Unless graduates earn a 50,000 pounds salary straight after leaving university, a ‘significant amount’ of their debt will not be paid off15/01/2012
Unless graduates earn a 50,000 pounds salary straight after leaving university, a ‘significant amount’ of their debt will not be paid off
Unpaid student debts could cost the taxpayer around £9 billion a year, a report has found. According to research by investment managers Skandia, unless students immediately earn a £50,000 salary upon leaving university, a “significant amount” of their debt will be written off.
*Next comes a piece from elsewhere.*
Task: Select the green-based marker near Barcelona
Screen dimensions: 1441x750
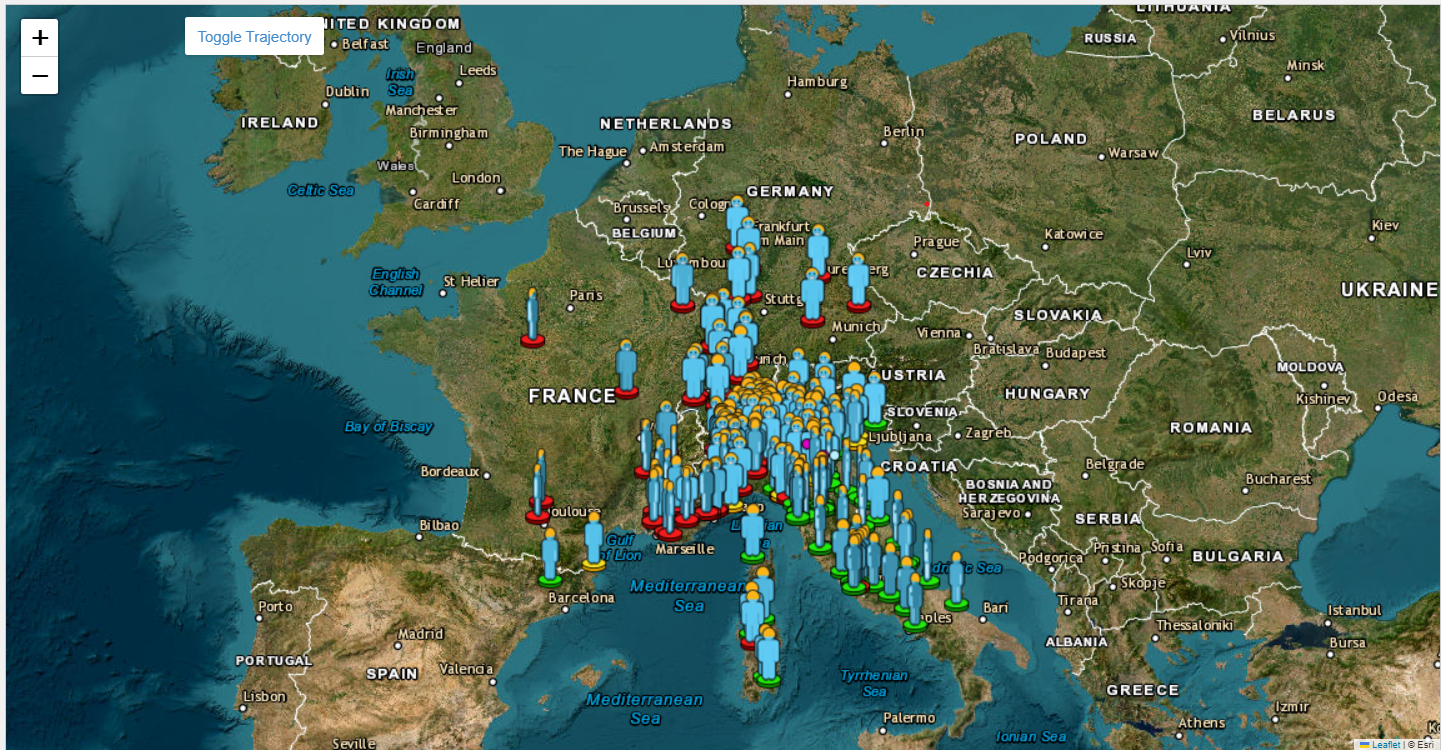Action: pos(553,560)
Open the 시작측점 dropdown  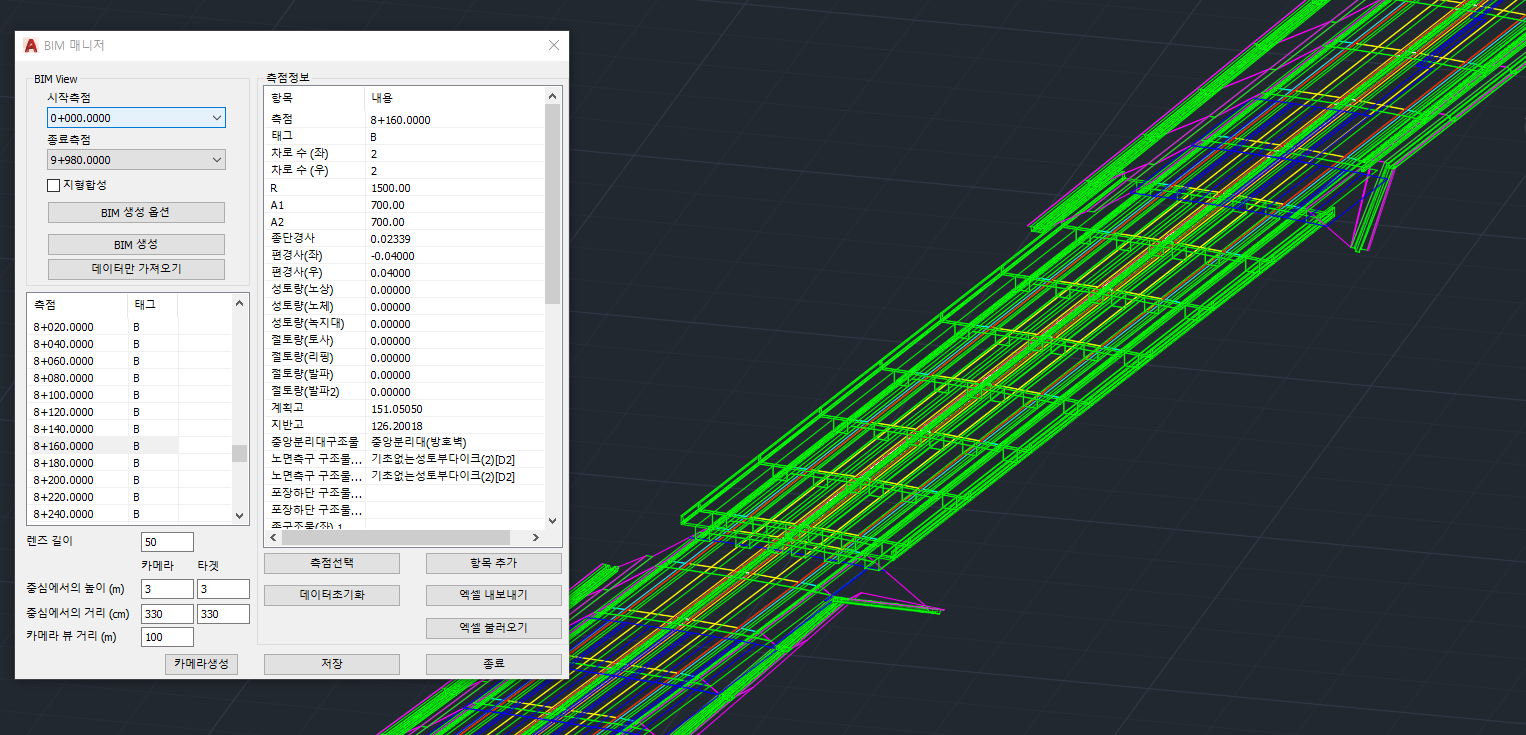tap(136, 118)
Plans to triple fees to a maximum of £9,000 were approved by MPs in December 2010, but this will be paid in the form a loan. Any part of this loan which is unpaid after 30 years will be written off. The report estimates that if the number of university applicants remains the same, this will cost the Government £8.7 billion in 2045. The figure is dependent on interest rates and the number of students, but it could rise to £9.6 billion.
The report, entitled First Steps to Wealth, also found that graduates earn more than £600,000 more in their careers than 18-year-olds joining the workforce, an average of over £14,000 a year.Graham Bentley, head of investment strategy at Skandia, said: “Those who are able to study for a degree can expect to earn a good living over their lifetime even if they don’t get the job of their dreams straight away and despite incurring costs to complete the course.
“On average, the additional salary received by graduates more than off-sets the debt incurred in studying for a degree. “He added: “Perhaps the biggest challenges highlighted in this study are for the Government.”